EUMETSAT’s satellites fly in two different types of orbit. The Meteosat satellites fly in a geostationary orbit (GEO), while the polar orbiting Metop satellites fly in a sun-synchronous low Earth orbit (LEO).

A geostationary satellite is positioned above the Equator and orbits the Earth at the same rotation speed as the Earth itself, making it appear stationary from the point of view of an observer on the Earth’s surface. It flies very high above the surface of the Earth, and thus is able to capture the whole Earth disc at once.

A polar orbiting satellite circles the Earth at a near-polar inclination, meaning that it always passes almost exactly above the poles. The satellite passes the equator and each latitude at the same local solar time each day, meaning the satellite passes overhead at essentially the same solar time throughout all seasons of the year. The low Earth orbit is much closer to Earth than a geostationary orbit, and thus can see a smaller part of the Earth below than a geostationary satellite, but in finer detail.
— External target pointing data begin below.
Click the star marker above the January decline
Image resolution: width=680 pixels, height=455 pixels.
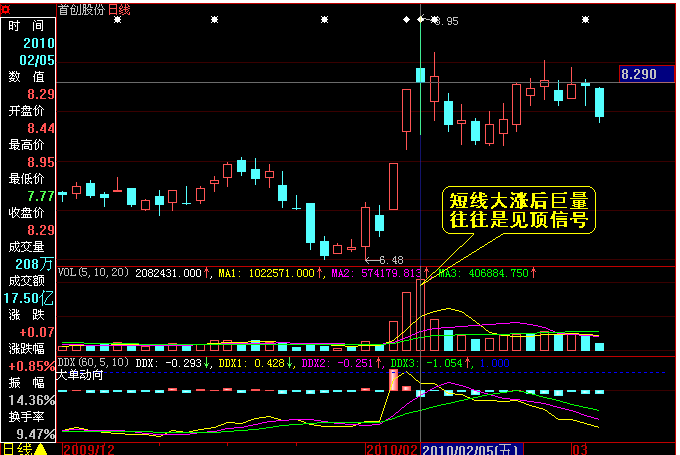(x=324, y=20)
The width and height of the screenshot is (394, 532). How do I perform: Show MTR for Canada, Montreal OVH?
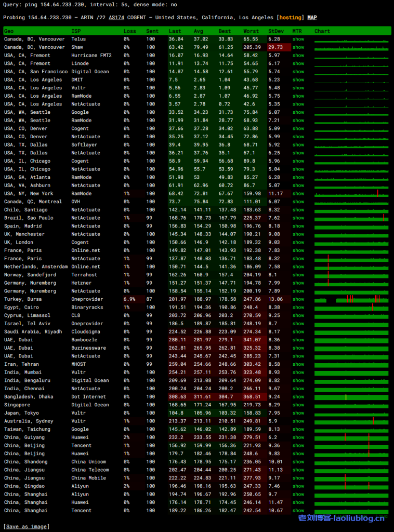[298, 202]
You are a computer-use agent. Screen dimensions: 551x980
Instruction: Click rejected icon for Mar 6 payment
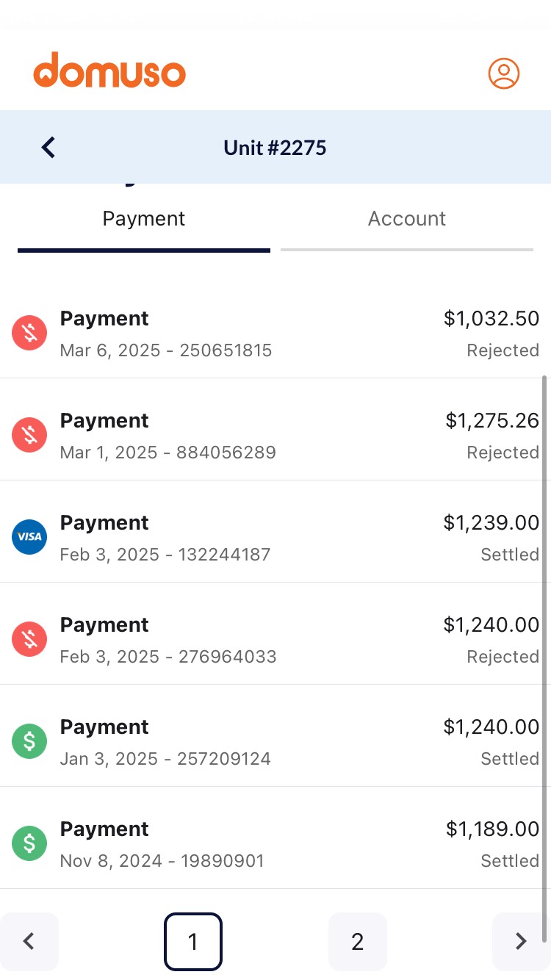click(x=29, y=334)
The two types of weather satellite, polar and geostationary, should be seen as complementary. Each type has advantages and disadvantages, and an ideal observing system combines both elements.
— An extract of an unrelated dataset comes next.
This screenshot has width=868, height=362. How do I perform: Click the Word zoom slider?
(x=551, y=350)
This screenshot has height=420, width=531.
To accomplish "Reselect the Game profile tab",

Geostationary Orbit Advantages:

  • Satellite permanently visible from all points within a large coverage area (about a third of Earth's surface). Allows sampling as often as technically possible (every few minutes at best), enabling monitoring of rapidly-evolving events.
  • Only one ground station needed for satellite monitoring.


Geostationary Orbit Disadvantages:

  • Polar regions are not observed.
  • Low ground spatial resolution. The high orbit imposes a limit of about 1 km at best with current instrument technology.


Polar Orbit Advantages:

  • Global coverage.
  • Good ground resolution because of low orbit.
  • Sun-synchronism produces consistent illumination conditions for observed surfaces, with only seasonal changes.
  • A solar energy supply is ensured by sun-synchronism, although the supply changes around the orbit.


Polar Orbit Disadvantages:

  • Continuous observation of every point by one satellite is not possible. Each point on Earth's surface is observed at best every orbit (100 minutes) for polar regions, at worst twice per day for equatorial regions. Multi-satellite systems solve this problem.
  • Continuous satellite monitoring would require several ground stations.